The question I want to ask is this: how do popular fake Facebook stories from fake local newspapers compare to top stories from real local newspapers? Not “how many stories are there of each” but rather “Is fake news or real news more likely to be shared, and what’s the size of the difference?”
If Facebook is truly a functioning news ecosystem we should expect large local newspapers like the Boston Globe and LA Times to compete favorably with fake “hoax” newspapers like the Baltimore Gazette or Denver Guardian — fake “papers” that were created purely to derive ad views from people looking for invented Clinton conspiracies.
For our fake story, we’re choosing the most popular story from the Denver Guardian, a fake newspaper created in the final days of the election. Its story “FBI Agent Suspected In Hillary Leaks Found Dead In Apparent Murder-Suicide”has now been shared on Facebook well over half a million times, as you can see with this call to Facebook’s API. This story exists on a site made to look like a real local newspaper and details quotes from people both real and fake about the murder-suicide of an FBI agent and his wife supposedly implicated in leaking Clinton’s emails. According to the story he shot himself and his wife and then set his house on fire. Pretty fishy, eh? Add it to the Clinton Body Count.
The story is, of course, completely fake. But at 568,000 shares (shares, mind you, not views) it is several orders of magnitude more popular a story than anything any major city paper publishes on a daily basis.
“Oh, hold on Mike, you say, ‘orders of magnitude’, but a lot of people misunderstand that phrase. Something shared several orders of magnitude more frequently would have to be shared literally around a thousand times more.”
Yep.

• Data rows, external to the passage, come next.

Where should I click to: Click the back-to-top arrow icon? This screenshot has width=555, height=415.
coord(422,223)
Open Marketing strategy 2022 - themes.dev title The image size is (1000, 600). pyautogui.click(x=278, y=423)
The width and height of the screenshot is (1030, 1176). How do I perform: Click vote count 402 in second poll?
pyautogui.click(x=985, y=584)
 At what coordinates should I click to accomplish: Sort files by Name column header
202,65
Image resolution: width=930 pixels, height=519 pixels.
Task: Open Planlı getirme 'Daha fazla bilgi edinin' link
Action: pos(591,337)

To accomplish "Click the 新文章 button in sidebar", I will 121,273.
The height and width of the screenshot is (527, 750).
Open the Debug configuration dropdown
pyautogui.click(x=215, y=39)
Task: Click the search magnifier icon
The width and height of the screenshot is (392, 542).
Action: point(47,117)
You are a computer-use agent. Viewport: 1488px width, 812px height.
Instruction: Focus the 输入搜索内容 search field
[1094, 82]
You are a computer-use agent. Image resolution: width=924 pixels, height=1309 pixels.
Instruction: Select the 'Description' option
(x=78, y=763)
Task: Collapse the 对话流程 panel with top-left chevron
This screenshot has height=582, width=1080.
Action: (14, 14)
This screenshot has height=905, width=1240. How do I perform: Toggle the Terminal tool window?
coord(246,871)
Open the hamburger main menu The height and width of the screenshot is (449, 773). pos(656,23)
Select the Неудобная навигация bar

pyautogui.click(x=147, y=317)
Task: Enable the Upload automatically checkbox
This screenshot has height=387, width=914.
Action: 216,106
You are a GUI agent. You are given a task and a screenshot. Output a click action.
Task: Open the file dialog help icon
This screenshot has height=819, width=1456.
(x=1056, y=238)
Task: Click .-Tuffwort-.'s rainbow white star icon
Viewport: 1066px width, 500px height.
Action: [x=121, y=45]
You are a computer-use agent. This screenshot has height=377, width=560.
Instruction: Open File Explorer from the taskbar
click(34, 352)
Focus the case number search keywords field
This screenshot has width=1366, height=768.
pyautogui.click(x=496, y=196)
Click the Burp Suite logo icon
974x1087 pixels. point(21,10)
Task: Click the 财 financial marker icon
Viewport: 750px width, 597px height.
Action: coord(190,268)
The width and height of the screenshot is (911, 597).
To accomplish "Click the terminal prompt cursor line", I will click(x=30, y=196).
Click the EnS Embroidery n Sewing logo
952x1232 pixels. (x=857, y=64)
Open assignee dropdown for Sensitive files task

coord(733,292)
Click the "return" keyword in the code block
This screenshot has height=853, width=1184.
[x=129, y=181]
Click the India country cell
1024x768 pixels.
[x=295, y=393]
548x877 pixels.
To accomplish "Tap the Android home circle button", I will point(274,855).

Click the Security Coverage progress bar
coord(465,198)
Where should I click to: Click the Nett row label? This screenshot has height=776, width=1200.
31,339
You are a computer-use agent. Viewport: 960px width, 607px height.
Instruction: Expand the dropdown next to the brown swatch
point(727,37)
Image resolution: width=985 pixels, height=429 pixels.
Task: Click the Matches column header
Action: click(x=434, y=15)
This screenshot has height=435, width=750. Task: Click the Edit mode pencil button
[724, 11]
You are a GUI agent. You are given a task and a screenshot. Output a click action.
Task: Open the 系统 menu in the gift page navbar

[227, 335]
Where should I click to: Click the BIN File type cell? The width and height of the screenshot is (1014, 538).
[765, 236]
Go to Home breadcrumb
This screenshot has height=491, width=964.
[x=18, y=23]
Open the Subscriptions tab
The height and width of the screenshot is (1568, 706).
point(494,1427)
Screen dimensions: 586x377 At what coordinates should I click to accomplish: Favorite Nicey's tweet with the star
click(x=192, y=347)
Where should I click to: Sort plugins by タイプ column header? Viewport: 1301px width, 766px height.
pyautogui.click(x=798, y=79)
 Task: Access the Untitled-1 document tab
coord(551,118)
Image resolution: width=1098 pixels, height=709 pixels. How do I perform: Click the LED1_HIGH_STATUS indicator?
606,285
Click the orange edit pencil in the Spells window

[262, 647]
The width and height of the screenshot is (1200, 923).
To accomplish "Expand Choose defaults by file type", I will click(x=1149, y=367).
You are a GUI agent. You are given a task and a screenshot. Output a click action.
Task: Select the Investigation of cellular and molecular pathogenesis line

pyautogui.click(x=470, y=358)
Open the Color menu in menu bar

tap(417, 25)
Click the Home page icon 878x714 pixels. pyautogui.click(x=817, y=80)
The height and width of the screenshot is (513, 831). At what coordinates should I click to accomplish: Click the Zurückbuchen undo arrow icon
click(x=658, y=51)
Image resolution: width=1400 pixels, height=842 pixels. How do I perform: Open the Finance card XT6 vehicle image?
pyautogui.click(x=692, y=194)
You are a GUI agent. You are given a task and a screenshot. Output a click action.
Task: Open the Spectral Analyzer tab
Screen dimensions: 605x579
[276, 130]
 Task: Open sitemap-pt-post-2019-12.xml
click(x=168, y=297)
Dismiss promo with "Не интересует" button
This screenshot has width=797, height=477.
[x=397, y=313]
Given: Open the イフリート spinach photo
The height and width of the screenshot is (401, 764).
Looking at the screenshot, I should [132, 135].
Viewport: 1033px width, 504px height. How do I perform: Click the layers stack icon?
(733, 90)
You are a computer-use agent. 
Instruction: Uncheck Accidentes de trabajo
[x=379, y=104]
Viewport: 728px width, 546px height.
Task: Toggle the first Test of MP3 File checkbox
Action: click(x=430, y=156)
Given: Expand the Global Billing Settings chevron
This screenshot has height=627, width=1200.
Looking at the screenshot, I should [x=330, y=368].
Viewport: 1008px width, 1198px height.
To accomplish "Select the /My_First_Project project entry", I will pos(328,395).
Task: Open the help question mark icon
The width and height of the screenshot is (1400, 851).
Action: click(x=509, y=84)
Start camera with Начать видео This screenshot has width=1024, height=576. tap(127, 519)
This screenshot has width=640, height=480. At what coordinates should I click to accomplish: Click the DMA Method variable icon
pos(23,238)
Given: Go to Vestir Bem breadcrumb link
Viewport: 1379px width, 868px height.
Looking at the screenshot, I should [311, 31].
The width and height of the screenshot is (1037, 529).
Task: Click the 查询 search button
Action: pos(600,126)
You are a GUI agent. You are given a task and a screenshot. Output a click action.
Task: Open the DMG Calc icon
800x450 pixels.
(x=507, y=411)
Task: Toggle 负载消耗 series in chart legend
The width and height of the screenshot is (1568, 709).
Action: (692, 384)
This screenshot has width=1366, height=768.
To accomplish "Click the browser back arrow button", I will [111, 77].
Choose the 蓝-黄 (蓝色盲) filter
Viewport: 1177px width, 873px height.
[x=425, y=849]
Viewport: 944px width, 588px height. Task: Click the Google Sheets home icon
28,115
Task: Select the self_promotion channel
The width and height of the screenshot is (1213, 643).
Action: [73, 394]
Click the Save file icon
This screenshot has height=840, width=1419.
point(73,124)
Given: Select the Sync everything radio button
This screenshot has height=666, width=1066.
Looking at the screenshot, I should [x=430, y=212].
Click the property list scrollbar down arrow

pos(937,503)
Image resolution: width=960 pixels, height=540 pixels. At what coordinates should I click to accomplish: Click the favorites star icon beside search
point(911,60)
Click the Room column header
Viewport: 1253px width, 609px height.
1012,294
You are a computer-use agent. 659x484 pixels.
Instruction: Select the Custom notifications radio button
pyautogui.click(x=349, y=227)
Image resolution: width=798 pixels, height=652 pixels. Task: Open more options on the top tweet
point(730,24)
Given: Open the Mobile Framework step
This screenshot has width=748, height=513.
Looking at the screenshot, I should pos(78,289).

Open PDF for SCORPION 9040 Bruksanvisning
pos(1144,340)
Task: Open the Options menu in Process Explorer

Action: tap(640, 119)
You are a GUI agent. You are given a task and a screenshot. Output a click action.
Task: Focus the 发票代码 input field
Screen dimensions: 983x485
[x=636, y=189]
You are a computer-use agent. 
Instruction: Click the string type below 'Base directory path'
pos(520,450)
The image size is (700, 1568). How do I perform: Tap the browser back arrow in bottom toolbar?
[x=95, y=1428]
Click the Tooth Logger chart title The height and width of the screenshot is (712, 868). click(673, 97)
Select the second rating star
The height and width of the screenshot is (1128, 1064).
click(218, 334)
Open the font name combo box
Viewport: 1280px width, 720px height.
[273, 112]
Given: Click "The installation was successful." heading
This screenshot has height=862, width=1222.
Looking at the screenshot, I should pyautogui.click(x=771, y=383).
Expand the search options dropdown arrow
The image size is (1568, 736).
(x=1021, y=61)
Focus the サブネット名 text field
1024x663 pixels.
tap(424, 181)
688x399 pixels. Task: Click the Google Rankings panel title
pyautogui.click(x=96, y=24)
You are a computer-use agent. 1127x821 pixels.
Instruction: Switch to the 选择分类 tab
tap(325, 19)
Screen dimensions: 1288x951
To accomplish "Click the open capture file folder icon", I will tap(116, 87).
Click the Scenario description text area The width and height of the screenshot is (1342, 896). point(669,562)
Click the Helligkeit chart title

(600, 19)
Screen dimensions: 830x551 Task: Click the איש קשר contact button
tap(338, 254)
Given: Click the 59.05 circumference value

That’s what I am saying: this article from a fake local paper was shared one thousand times more than material from real local papers.
Don’t believe me?
For our “real” stories, we are choosing the stories the papers have identified as their most popular of the day, via their “most popular stories” section on their site. (We are not choosing the most popular story they have based on Facebook data — I don’t currently have a way to know that).
The Boston Globe’s most popular article today (according to their site) is an article from its famous Spotlight team (yes, that Spotlight team) on the tragedy of shutting down psychiatric facilities in Massachusetts and elsewhere and replacing them with nothing. Number of shares? 181.
The LA Times has an editorial piece that is today’s most popular on their site titled “We’re called redneck, ignorant, racist. That’s not true’: Trump supporters explain why they voted for him.”That ought to share more generally than LA people, right? Number of shares: 342 shares.
The Chicago Tribune has a truly national story currently trending, “Trump and advisers back off major campaign pledges, including Obamacare and the wall”. The story is originally from the Washington Post, but is about as major a story as you get. Number of shares: 1774.
Now you could go national as well — that story from the Tribune was from the Washington Post, and is a top trending story there as well. So what does a truly national, click-ready story get you? Number of shares: 38,162.
Let’s plot that on a graph, shall we? Again, remember that these are not random selections — these are stats for the trending stories from each publication:
To put this in perspective, if you combined the top stories from the Boston Globe, Washington Post, Chicago Tribune, and LA Times, they still had only 5% the viewership of an article from a fake news site that intimated strongly that the Democratic Presidential candidate had had a husband and wife murdered then burned to cover up her crimes.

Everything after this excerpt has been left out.